Die Tankstelle ist längst verlassen, ein Lost Place, doch statt der Beute findet Joran im Schacht eine Leiche: Aras, sein damaliger Freund und Komplize. Ist der Dritte im Bunde sein Mörder?
Entsetzt merkt Joran, dass er nicht allein ist auf dem heruntergekommenen Gelände. Da ist Edda, ein kleines Mädchen im Schlafanzug. Und Charu, die sich als Fotografin von Lost Places einen Namen machen will. Der Tote im Schacht wird für alle drei zu einer schicksalhaften Verbindung.

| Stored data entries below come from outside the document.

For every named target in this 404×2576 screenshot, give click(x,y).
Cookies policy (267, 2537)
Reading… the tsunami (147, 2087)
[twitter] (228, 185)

„Giftiger Grund“ ist ein spannender Kriminalroman von Thomas Knüwer.

Im Mittelpunkt steht Joran. Er wurde gerade aus dem Jugendgefängnis entlassen. Er ist guten Willens eine Arbeit zu finden. Doch das wird ihm nicht leicht gemacht. Er muss sich beschimpfen und erniedrigen lassen. Bei seinem Vater findet er auch keinen Halt, im Gegenteil, er erpresst ihn. Als er das Diebesgut aus dem Raub an einer Tankstell holen möchte, findet er die Leiche eines Mittäters.

Thomas Knüwer hat mich mit dieser Geschichte schon nach wenigen Seiten begeistert. Ich wurde richtig in die Geschichte reingezogen und konnte kaum mit Lesen aufhören.

Die Charaktere sind sehr lebensnah beschrieben. Besonders bei Joran spürt man die Verzweiflung und den Abgrund, auf dem er steht.

Thomas Knüwer erzählt die Geschichte sehr spannend. Sein Schreibstil ist flüssig, gut verständlich und fesselnd. Einzig die vulgären Ausdrücke waren mir etwas zu häufig, deshalb gibt es nur 4 Sterne.

„Giftiger Grund“ ist ein spanender Krimi, den ich nur so verschlungen habe.